→ EXTRAIT DE TEXTE
┄┄┄┄┄┄┄┄┄┄

Figure 2. Chantier - Projet personnel - Timur Ersen

Du coup petit à petit tu a créer une espèce de carte avec les endroits ou tu sais ou trouver quoi?
Oui alors je ne suis pas aussi organisé mais je dirais que c’est plutôt une carte sensible. Plus je fais de projets différents, plus tu gagnes de l’expérience sur qu’est ce que c’est une terre bonne, tu perds moins de temps. C'est sensible en fait.
Après il y a des cartes géologiques non?
En fait les cartes géologiques je ne m’en suis jamais encore servi.
Tu n’as pas trouvé ça assez précis?
En fait des fois ça varie à 50 m d’écart, donc je fait plutôt avec ce qu’on va excaver la et voila. Mais c’est presque ça le plus passionnant. De découvrir à chaque fois des terres différentes. et petit à petit tu te remet en question. Tu vois des bâtiments en pisé qui n’ont pas de cailloux et qui ont tenu 200 ans, d'autres qui ont plein de cailloux etc Tu te rends compte qu’il y a plein de terres différentes qui servent pour le pisé. Et c’est aussi les couleurs, en fait la on voit un mur en pisé qui est beige clair parce qu’ici on a de l’argile blanche. J’ai fait un mur dans le Tarne qui était rouge avec des paillette de milka, ensuite ca a été jaune, à paris elle était marron. Enfin bref à chaque endroit c’est différent. ça dépend des endroits et c’est ca qui est trop bien.
Et dans ton processus c’est quoi tes critères de sélection?
J’avoue ne pas être très calé sur le côté scientifique et théorique, je suis plutôt avec une vision très basique. Le pisé qu’est ce qu’on lui demande: c’est de porter et d’être tasser. Donc je prends la terre, je fais des mélanges et je me rapproche de mes sensations et de ce qui me parrait bien, au niveau des proportions d’argile, de liant et d’agrégat et je fais des échantillons. Je les tasse et déjà en tassant tu as la sensation de comment ça réagit. Et ensuite je regarde l'échantillon, comment ils sèchent, comment ils durcissent. donc je le fais plutôt en tassant. Et ensuite pour valider définitivement, dans chaque projet on a des demandes de résistance à la compression, donc on teste les échantillons et on prend ceux qui correspondent au minimum de résistance qu’il faut. Donc c’est assez basique. Ca prend beaucoup de temps de prendre les échantillons, de tester etc mais je ne fais même pas par exemple ce qu’on fait souvent, les test de la bouteille pour savoir combien de proportion d’argile on a dedans, voilà je fais plutôt au feeling. Même si ça peut paraître pas sérieux comme ça mais pour l’instant ça va. Ce n’est pas du béton, on lui demande juste de résister à la compression. Donc ça suffit pour tous les bâtiments qu’on fait en rdc r+1 r+2 qu’on me demande de faire. Après effectivement, pour certain projet on me demande de plus vérifier, de faire plus de carotte, de tester la résistance au cisaillement etc mais sinon pour la recherche de terre c’est ça mon processus.

┄┄┄┄┄┄┄┄┄┄

→ DONNÉES FOURNIES
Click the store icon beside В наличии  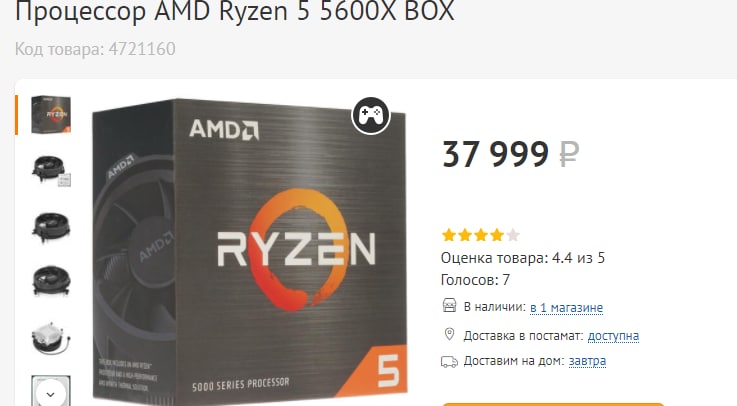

┄┄┄┄┄┄┄┄┄┄

Veuillez recopier l'extrait sur le pisé, tout ce qui va de « Figure 2. Chantier » jusqu'à « sensible en fait. », en remplaçant « temps » par « énergie ». Seul l'extrait sur le pisé sert de source, sans recours aux données.

Figure 2. Chantier - Projet personnel - Timur Ersen

Du coup petit à petit tu a créer une espèce de carte avec les endroits ou tu sais ou trouver quoi?
Oui alors je ne suis pas aussi organisé mais je dirais que c’est plutôt une carte sensible. Plus je fais de projets différents, plus tu gagnes de l’expérience sur qu’est ce que c’est une terre bonne, tu perds moins de énergie. C'est sensible en fait.